Since this is a photo printer, we'll gloss over the fact that the black cartridge lasts for only 311 pages—a pricey 5.1 cents per page. The color cartridges vary in yields, with the three main CMY cartridges lasting around 450 pages, and the photo black and gray lasting quite a bit more. Sparing you the math, four-color pages cost about 14.2 cents, and 4-by-6-inch photos cost 23 cents. Put comparatively, text documents are expensive, while graphics and photos are average in cost.

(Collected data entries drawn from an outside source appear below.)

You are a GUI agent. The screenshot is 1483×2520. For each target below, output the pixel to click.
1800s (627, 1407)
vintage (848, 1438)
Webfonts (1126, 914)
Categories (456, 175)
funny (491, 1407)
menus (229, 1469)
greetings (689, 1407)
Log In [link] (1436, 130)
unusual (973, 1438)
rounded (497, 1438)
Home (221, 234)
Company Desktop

The Pixma MG8220's output is exceptional—with an exception. As with other Canon printers, plain-paper graphics turn out comically orange—faces of all races look as if they were spray-tanned. Other than that, even draft text looks great, and in fine mode, text is almost laser-like. Photos on glossy paper are excellent, appearing warm and finely detailed.

Macworld's buying advice

It's expensive and it lacks an ADF, but the Canon Pixma MG8220 can deliver the photo prints you're looking for and take care of other artistic chores such as scanning and creating CD labels to boot. If your budget is a little tight, consider the lower-priced and ADF-equipped HP Photosmart 7510.